Sometimes, those individuals can be fools. You can blame my father for my rage. That bald fool objects to everything I try to plan, keeps annoying me with his drunkenness but doesn’t sing the “Poor old man” song, doesn’t obey my orders, and eats all of my food. On the other hand, my mother just bogs me with interruptions, informing me about pointless stuff I don’t care about or announcing I got signed up for crap I don’t want. Do any of these remind you of something?

Emiko’s misfortunes ended up happening in September. During the Labor Day weekend which also coincided with Vietnam’s Independence Day, she got involved in a traffic accident. Luckily, she wasn’t injured. The other one was her diagnosis with myopia, which is where objects appear clearly when up close but far away objects don’t. It’s also no secret that I too have myopia, and I’ve had it for over a decade. I have no intent on getting contact lenses because I’m concerned about putting things in my eyes, and I think LASIK is too extreme. That’s why you see me wear those clipable shades in all of my on-screen appearances. Without my glasses, I’m essentially blind and you wouldn’t see me as the Prophet. It’s part of who I am. Also, I will never forget how many times I shot footage only to realize I forgot the shades, forcing me to reshoot. And yes, it happens.

iCloud Storage

Also, it’s been a year since I began using iCloud to store all Drillimation-related content. While it has been convenient especially when I went to the UK to access my stuff back at home, sometimes iCloud doesn’t work right. Last year around this time, I got a blue screen once when I attempted to save the sprite for a dragon boss that will appear in Touhou Kourinden.
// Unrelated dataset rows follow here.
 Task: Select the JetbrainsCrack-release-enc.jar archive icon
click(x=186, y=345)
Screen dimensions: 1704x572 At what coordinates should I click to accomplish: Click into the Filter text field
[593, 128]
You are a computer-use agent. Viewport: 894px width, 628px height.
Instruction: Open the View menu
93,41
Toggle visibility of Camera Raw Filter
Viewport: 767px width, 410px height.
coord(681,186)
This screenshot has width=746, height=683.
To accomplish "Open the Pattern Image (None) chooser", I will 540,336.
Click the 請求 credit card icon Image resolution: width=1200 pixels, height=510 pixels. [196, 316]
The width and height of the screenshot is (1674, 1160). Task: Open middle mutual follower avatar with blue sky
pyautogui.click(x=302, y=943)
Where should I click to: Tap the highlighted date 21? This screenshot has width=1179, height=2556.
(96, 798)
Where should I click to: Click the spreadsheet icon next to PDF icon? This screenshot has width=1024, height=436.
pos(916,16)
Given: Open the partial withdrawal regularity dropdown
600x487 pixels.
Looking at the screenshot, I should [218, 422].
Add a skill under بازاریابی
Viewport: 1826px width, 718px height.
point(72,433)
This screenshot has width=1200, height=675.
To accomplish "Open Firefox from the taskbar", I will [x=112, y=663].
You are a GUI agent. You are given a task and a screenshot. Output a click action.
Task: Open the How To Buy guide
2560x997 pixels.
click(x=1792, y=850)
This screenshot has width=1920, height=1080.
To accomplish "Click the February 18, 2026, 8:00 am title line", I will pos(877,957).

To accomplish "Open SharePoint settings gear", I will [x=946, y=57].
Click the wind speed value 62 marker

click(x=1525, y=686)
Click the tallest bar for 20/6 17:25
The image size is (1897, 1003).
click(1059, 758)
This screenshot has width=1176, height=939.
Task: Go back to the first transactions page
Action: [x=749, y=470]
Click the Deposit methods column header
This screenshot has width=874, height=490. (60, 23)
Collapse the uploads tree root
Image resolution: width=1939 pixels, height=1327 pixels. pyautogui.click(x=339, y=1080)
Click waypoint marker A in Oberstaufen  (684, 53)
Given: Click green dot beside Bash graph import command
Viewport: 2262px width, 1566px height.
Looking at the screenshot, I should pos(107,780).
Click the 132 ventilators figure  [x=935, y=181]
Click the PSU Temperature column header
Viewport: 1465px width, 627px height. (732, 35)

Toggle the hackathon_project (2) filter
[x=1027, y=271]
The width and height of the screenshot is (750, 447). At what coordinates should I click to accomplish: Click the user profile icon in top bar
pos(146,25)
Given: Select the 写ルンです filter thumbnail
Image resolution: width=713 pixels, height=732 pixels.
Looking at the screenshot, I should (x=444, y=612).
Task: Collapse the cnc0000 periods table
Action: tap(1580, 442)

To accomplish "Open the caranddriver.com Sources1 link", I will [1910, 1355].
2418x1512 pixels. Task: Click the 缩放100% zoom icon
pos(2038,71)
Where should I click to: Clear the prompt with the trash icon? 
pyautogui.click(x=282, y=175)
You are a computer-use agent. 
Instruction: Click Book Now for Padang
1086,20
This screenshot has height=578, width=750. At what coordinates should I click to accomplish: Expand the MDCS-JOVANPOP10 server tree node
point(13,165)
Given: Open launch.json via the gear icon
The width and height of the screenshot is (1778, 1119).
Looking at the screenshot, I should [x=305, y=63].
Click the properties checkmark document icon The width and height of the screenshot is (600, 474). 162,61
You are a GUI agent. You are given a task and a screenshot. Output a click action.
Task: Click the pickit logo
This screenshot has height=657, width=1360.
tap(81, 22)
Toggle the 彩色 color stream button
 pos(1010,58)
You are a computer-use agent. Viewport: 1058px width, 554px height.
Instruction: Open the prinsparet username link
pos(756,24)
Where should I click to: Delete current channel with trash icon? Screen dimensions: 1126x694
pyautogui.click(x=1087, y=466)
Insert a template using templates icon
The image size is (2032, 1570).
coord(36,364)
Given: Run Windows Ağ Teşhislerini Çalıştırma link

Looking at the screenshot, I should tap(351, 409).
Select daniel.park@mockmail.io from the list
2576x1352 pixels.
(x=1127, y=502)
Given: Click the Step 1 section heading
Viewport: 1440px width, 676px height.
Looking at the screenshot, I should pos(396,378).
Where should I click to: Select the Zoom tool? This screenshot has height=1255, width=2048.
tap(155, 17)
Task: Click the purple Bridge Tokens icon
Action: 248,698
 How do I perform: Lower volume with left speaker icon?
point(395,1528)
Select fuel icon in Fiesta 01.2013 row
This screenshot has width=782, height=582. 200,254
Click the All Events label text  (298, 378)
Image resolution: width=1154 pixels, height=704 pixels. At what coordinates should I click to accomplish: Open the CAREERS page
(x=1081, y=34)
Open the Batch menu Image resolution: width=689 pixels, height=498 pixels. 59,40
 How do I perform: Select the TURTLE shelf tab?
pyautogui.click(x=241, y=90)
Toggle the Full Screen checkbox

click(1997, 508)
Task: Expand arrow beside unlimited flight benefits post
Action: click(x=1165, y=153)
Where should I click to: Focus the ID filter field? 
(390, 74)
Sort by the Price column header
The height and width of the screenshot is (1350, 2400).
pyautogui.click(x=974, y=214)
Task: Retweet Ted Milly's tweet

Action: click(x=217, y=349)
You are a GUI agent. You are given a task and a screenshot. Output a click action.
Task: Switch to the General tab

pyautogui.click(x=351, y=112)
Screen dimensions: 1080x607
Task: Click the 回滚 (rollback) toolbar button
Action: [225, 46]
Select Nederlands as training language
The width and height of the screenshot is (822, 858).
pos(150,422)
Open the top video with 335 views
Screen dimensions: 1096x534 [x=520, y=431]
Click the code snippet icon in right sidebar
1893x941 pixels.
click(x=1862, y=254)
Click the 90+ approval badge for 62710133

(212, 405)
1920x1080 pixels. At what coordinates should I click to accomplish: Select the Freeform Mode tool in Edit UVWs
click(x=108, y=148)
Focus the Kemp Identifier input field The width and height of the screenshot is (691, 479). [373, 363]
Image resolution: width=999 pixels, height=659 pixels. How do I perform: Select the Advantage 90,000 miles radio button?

Earlier this month I had a server issue. iCloud would not sync. For the duration of a week, I had to upload and download files from the browser client of iCloud. Even after getting in touch with Apple support and repairing the Windows client a few times, iCloud suddenly worked again. Missing Windows Updates were to blame, though I still occasionally have issues.

Final Words

Anyway, the last thing that I want to say for this video is that Touhou Meijinka ~ Song of Divine Tempest will be released on December 8, 2023. It will be out on both Steam and itch.io and that being my first Touhou Project fangame on Steam, it will certainly spread more of our word. I hope you are looking forward to it. I’m getting used to creating a project where I don’t serve as the director, and it may be true if I go to Nintendo to create a Mario game. That’s all I have for this video, and I’m expecting to see you on Rainbow Road. So, I hope you’re enjoying your autumn or spring for our Southern Hemisphere players.